> Task objective
A line belongs in the answer if it contains "computer"; copy every such line from the entries below.

====== Records for processing ======

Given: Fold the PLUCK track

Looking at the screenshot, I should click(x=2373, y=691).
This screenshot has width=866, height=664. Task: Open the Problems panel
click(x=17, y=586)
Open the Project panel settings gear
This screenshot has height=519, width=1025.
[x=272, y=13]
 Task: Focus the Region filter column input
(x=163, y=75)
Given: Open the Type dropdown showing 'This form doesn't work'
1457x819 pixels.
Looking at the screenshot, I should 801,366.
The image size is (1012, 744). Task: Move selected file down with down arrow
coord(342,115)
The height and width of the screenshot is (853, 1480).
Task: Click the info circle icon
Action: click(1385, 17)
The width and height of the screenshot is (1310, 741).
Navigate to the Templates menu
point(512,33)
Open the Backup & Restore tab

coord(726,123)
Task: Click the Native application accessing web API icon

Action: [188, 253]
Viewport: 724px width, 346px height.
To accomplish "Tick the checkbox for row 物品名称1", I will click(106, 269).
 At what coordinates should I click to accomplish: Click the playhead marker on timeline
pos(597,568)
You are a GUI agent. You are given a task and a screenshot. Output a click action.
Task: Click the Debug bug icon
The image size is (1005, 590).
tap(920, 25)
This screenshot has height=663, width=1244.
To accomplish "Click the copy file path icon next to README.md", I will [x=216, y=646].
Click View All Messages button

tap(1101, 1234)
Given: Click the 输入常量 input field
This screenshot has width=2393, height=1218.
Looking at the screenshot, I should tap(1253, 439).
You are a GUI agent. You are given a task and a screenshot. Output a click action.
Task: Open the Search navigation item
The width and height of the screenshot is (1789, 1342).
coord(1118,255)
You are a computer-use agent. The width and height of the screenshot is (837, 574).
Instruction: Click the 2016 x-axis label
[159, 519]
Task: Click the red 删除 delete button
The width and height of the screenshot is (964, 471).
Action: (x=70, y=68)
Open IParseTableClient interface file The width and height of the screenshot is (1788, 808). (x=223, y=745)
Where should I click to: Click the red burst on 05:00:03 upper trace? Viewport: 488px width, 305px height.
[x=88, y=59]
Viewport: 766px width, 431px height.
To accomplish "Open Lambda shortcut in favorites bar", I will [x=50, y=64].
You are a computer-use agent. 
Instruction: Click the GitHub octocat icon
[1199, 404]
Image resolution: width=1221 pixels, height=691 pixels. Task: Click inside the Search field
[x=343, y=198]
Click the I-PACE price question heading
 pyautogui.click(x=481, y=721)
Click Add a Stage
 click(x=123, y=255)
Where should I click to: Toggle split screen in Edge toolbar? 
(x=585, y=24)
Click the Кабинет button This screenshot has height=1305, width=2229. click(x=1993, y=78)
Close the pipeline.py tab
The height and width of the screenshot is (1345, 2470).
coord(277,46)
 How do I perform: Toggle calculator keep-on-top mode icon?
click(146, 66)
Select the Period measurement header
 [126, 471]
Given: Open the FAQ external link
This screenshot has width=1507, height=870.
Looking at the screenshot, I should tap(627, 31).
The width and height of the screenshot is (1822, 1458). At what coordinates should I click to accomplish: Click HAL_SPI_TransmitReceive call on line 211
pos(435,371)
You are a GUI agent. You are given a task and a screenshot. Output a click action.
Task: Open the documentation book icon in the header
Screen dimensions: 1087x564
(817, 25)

======

> Answer below
You are a computer-use agent. The width and height of the screenshot is (837, 574).
You are a computer-use agent. 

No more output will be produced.